Countess Marie von Ebner-Eschenbach (, ; 13 September 183012 March 1916) was an Austrian writer. Noted for her psychological novels, she is regarded as one of the most important German-language writers of the latter portion of the 19th century.

Biography

Early life and family
She was born at the castle of the Dubský von Třebomyslice family in Zdislawitz near Kroměříž in Moravia (present Zdislavice in the Czech Republic), the daughter of Baron (from 1843: Count) Franz Joseph Dubsky von Trebomyslicz, a nobleman whose family roots are deeply Catholic and Bohemian, and his wife Maria Rosalia Therese, née Baroness von Vockel, who came from a noble Protestant-Saxon background. Marie lost her mother in early infancy, but received a careful intellectual training from two stepmothers, first Baroness Eugenie von Bartenstein, and then her second step-mother, Countess Xaverine von Kolowrat-Krakowsky, who often contributed to her inspiration by taking her to the Burgtheater (town theater, citizen's theater) from time to time in Vienna. Despite being part of a noble family having access to her family's vast libraries, she was never actually formally schooled. However, because of her curiosity, access to information, and educated family, she became auto-didact at a young age, and was taught fluent French, German, and Czech. In 1848 she married her cousin, Moritz von Ebner-Eschenbach, a physics and chemistry professor at a Viennese engineering academy. Later on, he would become an Austrian captain, and promoted to lieutenant field marshal on his retirement. The couple resided first in Vienna, then, from 1850, at Louka (Klosterbruck) near Znojmo, as the engineering academy had been relocated there, and after 1860 again in Vienna. The marriage was childless to disappointment of both of them. Marie grappled with the domestic tasks. She kept a journal and wrote letters explaining how she felt unsatisfied. It has been speculated that Marie may have suffered from "hysteria" including debilitating headaches and excessive nervousness.

*CHALLENGE A*
Turn a stretch of the records below into a JSON list of strings, one string per line with blank lines dropped. Begin at the line that contains "Image resolution: width=1919" and stop after the line that contains "will [887, 239].".

*THE RECORDS*
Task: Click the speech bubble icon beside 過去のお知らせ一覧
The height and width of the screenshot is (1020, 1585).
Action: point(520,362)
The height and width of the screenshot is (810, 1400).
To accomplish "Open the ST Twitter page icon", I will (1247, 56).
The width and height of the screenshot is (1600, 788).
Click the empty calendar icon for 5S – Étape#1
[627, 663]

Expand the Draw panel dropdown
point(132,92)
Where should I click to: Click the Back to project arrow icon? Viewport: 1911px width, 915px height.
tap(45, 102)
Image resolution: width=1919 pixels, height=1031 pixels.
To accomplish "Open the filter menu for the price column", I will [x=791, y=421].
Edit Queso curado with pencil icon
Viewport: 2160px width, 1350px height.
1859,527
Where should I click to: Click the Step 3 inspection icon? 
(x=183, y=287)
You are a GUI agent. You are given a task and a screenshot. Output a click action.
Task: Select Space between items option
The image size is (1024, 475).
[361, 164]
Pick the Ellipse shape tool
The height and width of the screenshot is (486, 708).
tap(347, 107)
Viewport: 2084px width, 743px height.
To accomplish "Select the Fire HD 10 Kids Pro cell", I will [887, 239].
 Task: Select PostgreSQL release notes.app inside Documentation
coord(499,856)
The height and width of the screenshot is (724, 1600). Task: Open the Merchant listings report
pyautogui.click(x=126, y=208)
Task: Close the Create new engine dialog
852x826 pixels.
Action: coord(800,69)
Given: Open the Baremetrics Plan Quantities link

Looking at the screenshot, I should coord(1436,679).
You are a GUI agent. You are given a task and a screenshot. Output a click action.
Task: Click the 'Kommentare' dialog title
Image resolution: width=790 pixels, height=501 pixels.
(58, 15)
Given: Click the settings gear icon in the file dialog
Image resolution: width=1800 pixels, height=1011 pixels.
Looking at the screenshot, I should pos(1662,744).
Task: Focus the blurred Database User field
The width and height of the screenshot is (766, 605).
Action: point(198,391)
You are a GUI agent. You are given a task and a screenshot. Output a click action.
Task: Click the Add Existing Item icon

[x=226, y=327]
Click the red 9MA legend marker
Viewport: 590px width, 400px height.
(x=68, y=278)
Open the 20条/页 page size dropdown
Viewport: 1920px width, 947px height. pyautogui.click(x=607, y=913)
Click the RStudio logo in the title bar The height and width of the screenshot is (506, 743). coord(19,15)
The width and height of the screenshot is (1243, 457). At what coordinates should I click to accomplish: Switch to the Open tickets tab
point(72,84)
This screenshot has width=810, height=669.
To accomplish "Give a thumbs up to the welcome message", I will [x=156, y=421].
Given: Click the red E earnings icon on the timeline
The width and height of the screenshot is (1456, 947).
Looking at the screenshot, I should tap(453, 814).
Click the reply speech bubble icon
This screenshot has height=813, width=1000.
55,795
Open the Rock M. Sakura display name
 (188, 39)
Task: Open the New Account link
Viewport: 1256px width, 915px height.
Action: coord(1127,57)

*CHALLENGE B*
According to the biography of Marie von Ebner-Eschenbach, what subjects did her husband teach at the Viennese engineering academy?

*TASK RESPONSE A*
[
  "Image resolution: width=1919 pixels, height=1031 pixels.",
  "To accomplish \"Open the filter menu for the price column\", I will [x=791, y=421].",
  "Edit Queso curado with pencil icon",
  "Viewport: 2160px width, 1350px height.",
  "1859,527",
  "Where should I click to: Click the Step 3 inspection icon? ",
  "(x=183, y=287)",
  "You are a GUI agent. You are given a task and a screenshot. Output a click action.",
  "Task: Select Space between items option",
  "The image size is (1024, 475).",
  "[361, 164]",
  "Pick the Ellipse shape tool",
  "The height and width of the screenshot is (486, 708).",
  "tap(347, 107)",
  "Viewport: 2084px width, 743px height.",
  "To accomplish \"Select the Fire HD 10 Kids Pro cell\", I will [887, 239]."
]

*TASK RESPONSE B*
Physics and chemistry.